I can speak for Park Day School, where our daughter began kindergarten this Fall. I was truly amazed at the generous financial aid package the school gave our family along with admission. The cost of living in the Bay is so high now that close to 40% of families at the school get some amount of financial aid, and a quarter of financial aid packages actually go to families earning $180K or more. You would not be alone in being middle class, yet without a lot of luxuries. Park is such a low-key, relaxed, and friendly community where families and their children aren't into status symbols. I don't think you would find it alienating in terms of class issues. This is the kind of place where the families with money aren't showing it off, they're donating some of it to the Annual Fund because they want a more equitable world. You'll see a nice car or two, but you can bet it's a hybrid or electric vehicle with a decent human being inside. The school does not have glitzy exclusive fundraisers but community events like the annual East Bay Mini Maker Faire, where the kids, and their creativity and learning, are the focus. Park Day is an extremely thoughtful community where possible issues of exclusion are carefully scrutinized and intentionally avoided.

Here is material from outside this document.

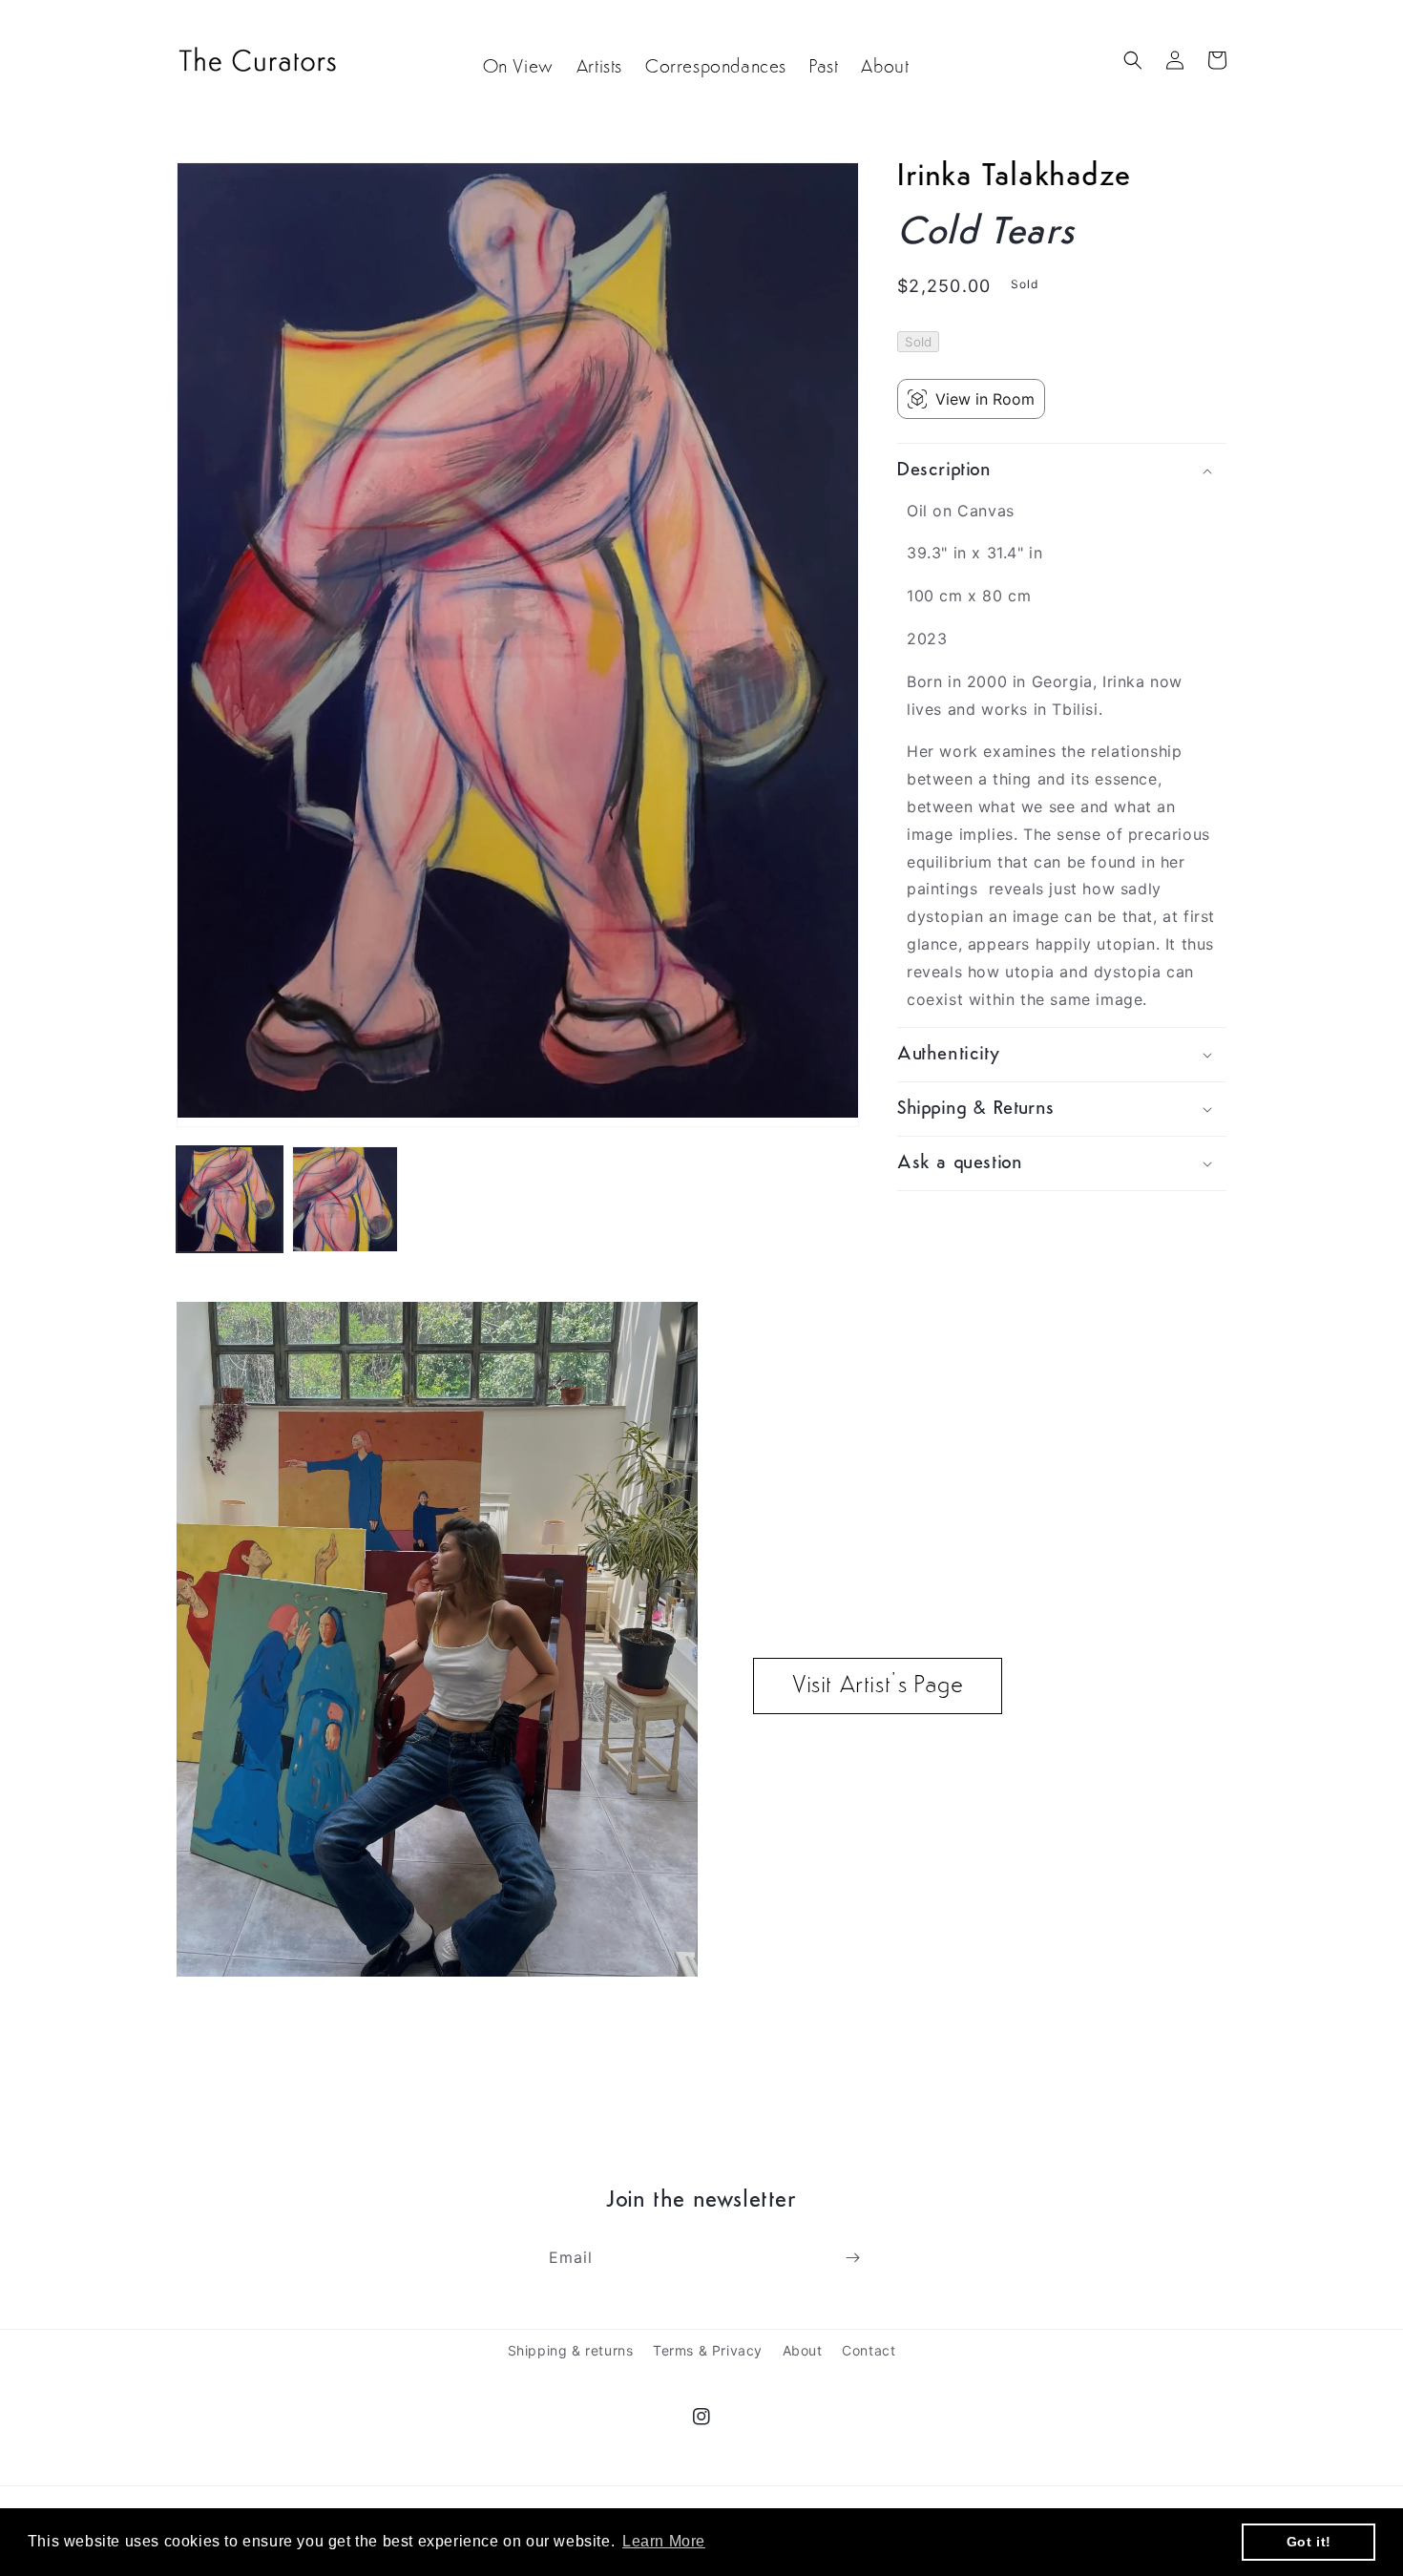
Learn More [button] (663, 2541)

Just to provide another perspective, I went to *public* school with a lot of rich kids (Piedmont Schools) and definitely felt and noticed ALL the things you are worried about as a child/teen! So I don't think it's a strictly private school problem. While there are some super rich families at my son's private school I would say that's not the case for most of them. There's a big range. Honestly there was a range in the Piedmont of my childhood, too, but I definitely focused on the disparities. I guess what I'm trying to say is that this problem may come up no matter what you do. Perhaps it's best just to confront it. These days with instagram, etc the need to "keep up with the Joneses" (or the Kardashians) is something we all just need to get over. You are doing the right thing in prioritizing your children's education. Good for you! Stand firm and hold your head high.

I am honestly shocked when other adults tell me they "aren't wealthy" or "middle class." This is the Bay Area. Anecdotally, I know at least 6 Park Day families that claim they are not wealthy but they have a household income of over $200k, own a small (but valued at over a million dollars) house and have money for trips to Tahoe and Hawaii annually.  The actual "not wealthy" families I know rent apartments and work full time and even with financial aid couldn't begin to afford Park Day. I don't know how it got to be so completely skewed here, but just wanted to throw in the perspective of a 'legitimately not wealthy person' who has lived here her entire life. So, please take these responses with a grain of salt. 

I have a child at Park Day School and couldn't be happier! I am a single parent and while I do alright financially, we are definitely not wealthy. I have found that there is a great diversity of income levels at Park Day and have not noticed any of the wealthier kids flaunting their money in our time at the school. I had very similar concerns as you when we were considering moving from public school, but my child has been welcomed whole-heartedly and has never felt out of place. I am so grateful for the assistance we have received to be able to attend PDS. It has been a game changer for our family. Good luck with your search!